What types of data do data brokers collect? As much as they can acquire, including an individual’s name, address, email address, telephone number, age, gender, marital status, income level, hobbies, medical history, social media history, occupation, religion, ethnicity, sexual orientation and more. Is that a disturbing revelation? It should be. With few regulations to limit the flow and control of this data, there is a significant cause for concern that the collection of this information may not always be used in your best interest.

How do data brokers gain access to such detailed and personal data? Public records certainly offer a wealth of information about a person, including anything filed with a county recorder’s office such as loans, real estate transactions, and court filings. A great deal of the information data brokers gather, however, is typically released by the information owners themselves.

Data brokers gain access to much of their data from third parties. Companies that extract personal information from consumers for a perceived benefit is often sold to data brokers as an additional source of income. Anything posted on social media sites, from birthdates to status updates, can be included in these databases. Anytime a person fills out a survey, questionnaire, or contest, this data can be added to the database. When a person obtains a grocery store club card or downloads a free app from the app store, personal data can be included in a database. Less restrictive privacy policies from companies people choose to do business with may also permit the release or sale of this data to other companies. Any piece of data a person freely provides to others through a wide variety of means may end up as another piece of valuable information in a data broker’s database.

What happens to this information once data brokers collect it?
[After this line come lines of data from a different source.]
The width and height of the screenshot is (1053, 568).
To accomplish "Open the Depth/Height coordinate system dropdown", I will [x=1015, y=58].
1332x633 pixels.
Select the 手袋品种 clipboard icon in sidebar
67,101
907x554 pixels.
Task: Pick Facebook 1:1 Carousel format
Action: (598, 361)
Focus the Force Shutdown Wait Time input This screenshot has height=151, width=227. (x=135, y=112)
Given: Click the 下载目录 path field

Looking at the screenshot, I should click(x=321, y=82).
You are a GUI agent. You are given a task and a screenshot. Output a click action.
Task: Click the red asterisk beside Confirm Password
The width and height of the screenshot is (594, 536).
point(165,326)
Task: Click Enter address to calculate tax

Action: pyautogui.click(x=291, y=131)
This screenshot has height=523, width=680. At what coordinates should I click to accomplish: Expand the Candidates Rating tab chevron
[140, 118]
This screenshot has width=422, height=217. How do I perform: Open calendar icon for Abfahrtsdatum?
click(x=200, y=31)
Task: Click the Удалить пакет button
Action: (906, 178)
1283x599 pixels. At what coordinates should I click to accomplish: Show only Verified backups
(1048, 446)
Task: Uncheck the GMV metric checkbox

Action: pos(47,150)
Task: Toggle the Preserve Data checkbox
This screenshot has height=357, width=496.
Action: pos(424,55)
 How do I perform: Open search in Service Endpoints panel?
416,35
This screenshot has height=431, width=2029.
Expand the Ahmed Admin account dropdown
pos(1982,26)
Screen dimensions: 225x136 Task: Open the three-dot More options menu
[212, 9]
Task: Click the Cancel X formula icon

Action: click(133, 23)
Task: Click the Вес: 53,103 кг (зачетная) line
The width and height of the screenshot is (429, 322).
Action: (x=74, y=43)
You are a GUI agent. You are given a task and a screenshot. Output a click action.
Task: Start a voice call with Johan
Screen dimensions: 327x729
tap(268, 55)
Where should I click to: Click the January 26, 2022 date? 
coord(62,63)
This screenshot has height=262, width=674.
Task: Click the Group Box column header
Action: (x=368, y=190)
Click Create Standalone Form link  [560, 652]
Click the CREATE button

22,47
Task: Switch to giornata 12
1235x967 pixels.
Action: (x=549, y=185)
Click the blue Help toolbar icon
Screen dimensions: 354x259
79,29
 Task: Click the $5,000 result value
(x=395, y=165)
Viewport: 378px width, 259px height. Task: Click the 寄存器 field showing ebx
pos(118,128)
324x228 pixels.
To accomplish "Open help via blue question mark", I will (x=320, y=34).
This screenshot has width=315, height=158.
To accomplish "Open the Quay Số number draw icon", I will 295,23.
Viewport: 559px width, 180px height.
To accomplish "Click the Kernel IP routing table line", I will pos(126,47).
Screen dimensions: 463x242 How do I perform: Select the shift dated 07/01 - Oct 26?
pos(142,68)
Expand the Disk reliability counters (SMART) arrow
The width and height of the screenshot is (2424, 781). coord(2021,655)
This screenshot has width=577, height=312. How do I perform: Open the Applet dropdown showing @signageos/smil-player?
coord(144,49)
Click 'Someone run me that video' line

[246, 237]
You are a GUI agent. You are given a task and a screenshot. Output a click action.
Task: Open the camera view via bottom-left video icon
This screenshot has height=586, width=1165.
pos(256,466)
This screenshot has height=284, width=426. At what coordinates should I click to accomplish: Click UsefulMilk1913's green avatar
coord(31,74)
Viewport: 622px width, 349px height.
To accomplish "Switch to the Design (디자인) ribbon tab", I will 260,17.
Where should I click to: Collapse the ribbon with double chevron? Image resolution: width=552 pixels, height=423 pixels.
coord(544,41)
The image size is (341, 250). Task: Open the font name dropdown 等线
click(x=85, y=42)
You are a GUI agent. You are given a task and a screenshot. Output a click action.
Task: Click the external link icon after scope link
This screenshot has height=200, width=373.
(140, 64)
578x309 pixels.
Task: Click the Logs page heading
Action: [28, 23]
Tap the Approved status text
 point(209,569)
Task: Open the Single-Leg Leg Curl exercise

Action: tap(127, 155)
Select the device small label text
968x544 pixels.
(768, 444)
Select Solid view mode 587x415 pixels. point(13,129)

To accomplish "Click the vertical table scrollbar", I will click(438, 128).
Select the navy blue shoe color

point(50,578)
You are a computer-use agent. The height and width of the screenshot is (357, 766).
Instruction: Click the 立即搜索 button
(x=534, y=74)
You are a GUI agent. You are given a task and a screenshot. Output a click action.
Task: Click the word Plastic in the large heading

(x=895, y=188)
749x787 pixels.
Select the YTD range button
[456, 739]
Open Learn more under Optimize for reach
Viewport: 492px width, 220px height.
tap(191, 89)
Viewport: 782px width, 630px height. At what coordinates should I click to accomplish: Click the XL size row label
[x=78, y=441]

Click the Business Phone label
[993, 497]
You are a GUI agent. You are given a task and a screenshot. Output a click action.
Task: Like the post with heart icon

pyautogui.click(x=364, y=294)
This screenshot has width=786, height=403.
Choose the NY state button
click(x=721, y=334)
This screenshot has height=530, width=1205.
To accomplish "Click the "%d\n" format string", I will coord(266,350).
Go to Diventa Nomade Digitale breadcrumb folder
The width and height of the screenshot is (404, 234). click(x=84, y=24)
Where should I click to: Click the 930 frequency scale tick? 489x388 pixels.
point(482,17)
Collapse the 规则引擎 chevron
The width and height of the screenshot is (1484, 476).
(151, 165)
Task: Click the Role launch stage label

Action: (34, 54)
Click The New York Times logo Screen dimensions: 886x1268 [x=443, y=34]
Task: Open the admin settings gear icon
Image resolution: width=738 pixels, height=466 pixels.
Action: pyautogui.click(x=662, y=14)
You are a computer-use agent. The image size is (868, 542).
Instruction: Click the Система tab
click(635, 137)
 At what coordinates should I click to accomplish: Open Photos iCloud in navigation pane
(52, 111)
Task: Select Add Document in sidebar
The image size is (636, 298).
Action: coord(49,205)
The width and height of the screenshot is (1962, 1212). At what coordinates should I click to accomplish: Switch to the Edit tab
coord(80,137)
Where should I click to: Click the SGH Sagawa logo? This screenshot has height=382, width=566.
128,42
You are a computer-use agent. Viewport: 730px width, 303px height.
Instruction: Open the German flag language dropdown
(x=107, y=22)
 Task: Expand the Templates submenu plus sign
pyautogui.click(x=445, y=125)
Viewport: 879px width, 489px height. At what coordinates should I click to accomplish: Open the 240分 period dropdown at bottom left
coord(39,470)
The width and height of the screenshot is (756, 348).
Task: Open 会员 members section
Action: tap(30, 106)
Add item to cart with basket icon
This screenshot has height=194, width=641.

They weave pieces of information together to form a surprisingly accurate and thorough profile of each person in their databases and then sell that data to interested buyers. Data brokers are in the business of aggregating and selling data, and there are many companies around the world involved in this lucrative industry.

How can you stop data brokers from selling your information? You can’t. Most data brokers won’t tell consumers what information is being collected, how it’s being used, or even if a person is in their databases. Some of the information a data broker collects, and sells to others, might not even be accurate, but there’s no way for a consumer to know this without the opportunity to access his or her profile.

Data brokers have an extensive profile on as many people as possible – with very little oversight or regulation on how this information can be stored and used. So far, self-regulation by data brokers has been the primary means to keep this collection of data safe and out of the hands of those who would use it for nefarious purposes. But is the data actually safe? Without oversight, there’s simply no way to tell.

Regulation is needed to ensure individuals can monitor their personal dossiers maintained by data brokers. A system similar to that for an individual’s personal credit history could be a starting template for such an accomplishment.

Consumers currently have the opportunity to obtain a copy of their credit reports for free once per year from the corporations that maintain them. This allows an individual to see what information is on file and dispute any inaccuracies.

To pull your free credit report from one or all three credit reporting companies, go to http://annualcreditreport.com

Access to a personal dossier report from each data broker free once per year would be a means to ensure the same level of accuracy and consistency. Limitations on third party data accessibility should also be established to prevent a consumer’s most sensitive information from being handed to anyone willing to pay for it, similar to how a credit report is obtained by a third party.

Until regulation is established to ensure consumers are protected from potential harm by data sold by data brokers, the best way to limit the amount of data these brokers collect is to limit where you share information.

Take the time to read a company’s privacy policy before doing business with the company, and never give up access to your data without knowing how a company intends to use it. Only by tightly controlling access to your data can you limit the amount of information a data broker collects and sells to others.